Fantasy Football & STEM Stats

We always tell kids that they should work hard in school because an on-field career in professional sports is such a long-shot.  Looking at some data today and it appears it’s more likely for an African-American male to end up in the NFL each year than to earn a doctorate in a STEM discipline.  When you’re watching the playoffs this weekend, or the next time someone tells you that things in education are going swimmingly and all this reform talk is just about [insert conspiracy theory here], think about that and the diversity challenge it represents.  Bellwether works with 100K in 10, one initiative working to address the disparities and the STEM challenge.

6 Replies to “Fantasy Football & STEM Stats”

  1. That’s a pretty catchy statistic, but I’m not sure I agree. The table you link to doesn’t have gender, but using the NSF tabulation engine to create a table by race, gender, and field suggests 439 African-American males earned doctorates in a STEM field in 2010 (2011 not available on the engine).

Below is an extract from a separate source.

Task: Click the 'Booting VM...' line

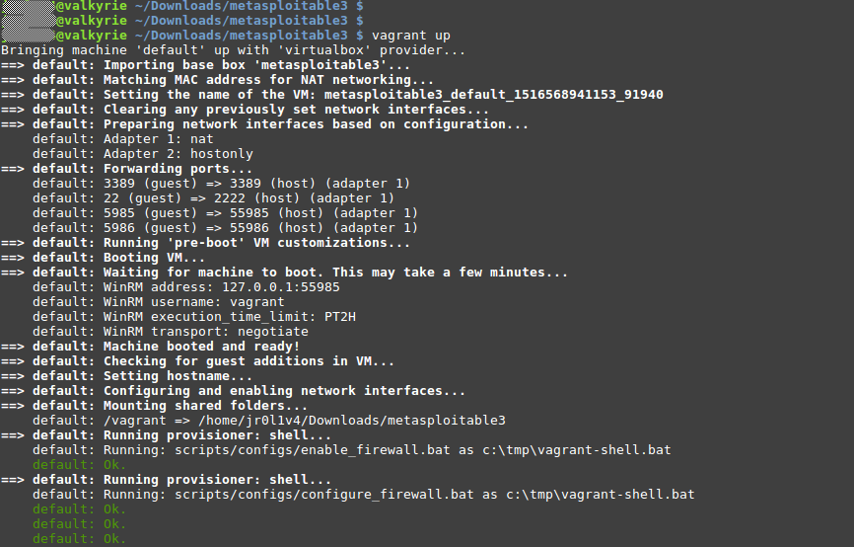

    That seems to me to be the equivalent of being drafted into the NFL. (The count of all NFL players would be the equivalent of the count of all people working in STEM with PhDs, not just those getting degrees in a single year.) So, how many African-American players got drafted in 2010? Well, the total count of players drafted is 214. In that year, 67% of total players were African-American, so maybe 145 drafted players were African-American.

    So, 439 is still horribly low, but it is 3 times 145… am I looking at the wrong numbers?

  2. Hi –

    Great push, thanks! I was working off a different (lower) # of doctorates, 275. And a higher # of NFL 1st year players (although same demographic percentage you have) because there are a lot of undrafted players, it’s not they only way in (but I have no idea if they skew one way or another though I doubt it, I ascribed that 67 percent to everyone).

    But yes, a bad situation regardless. We may have to call the Daly Brothers back to settle it all for sure:,8599,2045812,00.html


  3. And, teachers deserve just as much blame for those numbers as all of the other coaches do for the low number of their kids who make it in the NFL.

    On the other hand, it is just a relatively small number of school reformers who have posioned the well as much as Daly, Rhee, Klein and their buddies have. So, maybe we should call this entire outliers game off.

  4. That’s something that caught hold of my attention. The students who make it to NFL are hard workers and if you watch them practicing, then you would get to know about the reason for there talent. The work hard attitude pays in every field and provides better end results.

  5. You also have to consider the undrafted free agents and perhaps, depending your definitition of “making” the NFL, the practice squad.

    That number, subtracting the draftees who were cut, probably brings you closer to 200 than 145.